170 Mitarbeiter betroffen

Roberto Cavalli will die Toskana verlassen

Martin Veit

Die Luxusmarke Roberto Cavalli kommt nicht zur Ruhe. Der neue Eigentümer aus Dubai plant, den Sitz bei Florenz zu schließen und alle Mitarbeiter nach Mailand zu holen. Die Gewerkschaften sind entsetzt und gehen auf die Barrikaden.

Die neuen Eigentümer von Roberto Cavalli kappen die historischen Wurzeln. Demnach plant der Mehrheitsgesellschafter Hussain Sajwani aus Dubai, der im vergangenen Jahr die Kontrolle über die Luxusmarke übernommen hat, den Firmensitz in der Toskana zu schließen.


Laut dem Betriebsrat hat Roberto Cavalli angekündigt, 170 Mitarbeiter von Sesto Fiorentino bei Florenz nach Mailand zu verlegen. Das solle in den „kommenden Monaten“ geschehen, heißt es bei den Gewerkschaften Filctem und Femca. Das Unternehmen bestätigt die Idee und spricht davon, die „administrativen und kommerziellen“ Funktionen in Mailand zusammenziehen zu wollen.

Die Gewerkschaften gehen hart mit der neuen Führung ins Gericht. Sie werfen den neuen Eigentümern vor, sich über Monate komplett über die „industriellen Perspektiven“ ausgeschwiegen zu haben. Während andere Firmen sich auf den Neustart nach Covid-19 vorbereiten würden, scheine Roberto Cavalli sich für die Konsequenzen einer solchen Verlegung nicht zu interessieren. Sie fordern, dass ein Krisenstab mit der Regionalregierung der Toskana einberufen wird.

Mailand Fashion Week: Roberto Cavalli H/W 2019/20

Die Luxusmarke ist zu solch einem Treffen bereit. „Wir wünschen uns, dass solch ein Treffen in den kommenden Wochen stattfindet. Wir hoffen, dass gemeinsam Lösungen gefunden werden, die alle Beteiligten mittragen.“ Die neuen Eigentümer bekräftigen dabei ihre Absicht, die Marke Roberto Cavalli wieder nach vorne zu bringen und sprechen von „Weiterentwicklung“.

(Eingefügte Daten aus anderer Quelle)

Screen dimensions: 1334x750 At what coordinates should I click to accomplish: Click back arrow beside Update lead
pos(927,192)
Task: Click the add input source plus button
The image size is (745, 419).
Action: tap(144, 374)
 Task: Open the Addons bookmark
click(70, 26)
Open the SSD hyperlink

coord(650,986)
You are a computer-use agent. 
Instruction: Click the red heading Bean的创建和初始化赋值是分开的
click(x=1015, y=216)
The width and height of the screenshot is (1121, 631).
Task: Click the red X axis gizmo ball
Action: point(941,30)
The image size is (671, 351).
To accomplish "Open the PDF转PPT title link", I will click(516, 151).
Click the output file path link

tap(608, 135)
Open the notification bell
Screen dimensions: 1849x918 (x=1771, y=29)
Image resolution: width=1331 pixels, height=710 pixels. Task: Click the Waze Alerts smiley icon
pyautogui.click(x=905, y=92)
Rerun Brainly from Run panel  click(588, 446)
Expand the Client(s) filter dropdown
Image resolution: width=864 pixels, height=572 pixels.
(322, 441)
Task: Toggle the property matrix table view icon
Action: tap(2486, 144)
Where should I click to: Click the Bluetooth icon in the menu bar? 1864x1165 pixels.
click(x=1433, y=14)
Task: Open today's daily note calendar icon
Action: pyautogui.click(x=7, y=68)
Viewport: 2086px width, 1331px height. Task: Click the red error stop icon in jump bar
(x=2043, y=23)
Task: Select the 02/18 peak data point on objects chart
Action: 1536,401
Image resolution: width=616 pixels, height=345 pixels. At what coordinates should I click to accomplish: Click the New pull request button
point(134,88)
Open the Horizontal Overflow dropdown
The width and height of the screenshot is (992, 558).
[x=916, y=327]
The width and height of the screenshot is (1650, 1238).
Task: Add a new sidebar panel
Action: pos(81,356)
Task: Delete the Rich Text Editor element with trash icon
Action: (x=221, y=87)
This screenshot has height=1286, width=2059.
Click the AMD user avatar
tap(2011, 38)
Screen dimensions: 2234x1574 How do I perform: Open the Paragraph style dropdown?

Roberto Cavalli kommt einfach nicht zur Ruhe. Im vergangenen Jahr hing die Zukunft des Unternehmens über Monate in der Schwebe, nachdem der damalige Eigentümer, die Private Equity-Gesellschaft Clessidra, nicht mehr bereit war, frisches Geld einzuschießen, und die Luxusmarke zum Verkauf stellte. Zu den Interessenten zählte zwischenzeitlich Philipp Plein. Am Ende machte Hussain Sajwani das Rennen, dessen Damac-Gruppe mit Cavalli ein Fünf-Sterne-Hotel in Dubai hochzieht.

Mailand Fashion Week: Roberto Cavalli F/S 2019

Die vorherigen Eigentümer bewiesen wenig Fortüne. Sie beauftragten den früheren Versace-CEO Gian Giacomo Ferraris mit der Comeback-Mission. Ferraris verpflichtete mit Paul Surridge einen neuen Kreativdirektor, holte Lizenzen zurück ins Unternehmen, senkte die Kosten und forcierte die Menswear. Auf dem Berliner Kudamm eröffnete er den ersten deutschen Flagship-Store der Marke. Allerdings fanden die Kollektionen von Surridge im Handel wenig Anklang, was Roberto Cavalli in finanzielle Nöte brachte.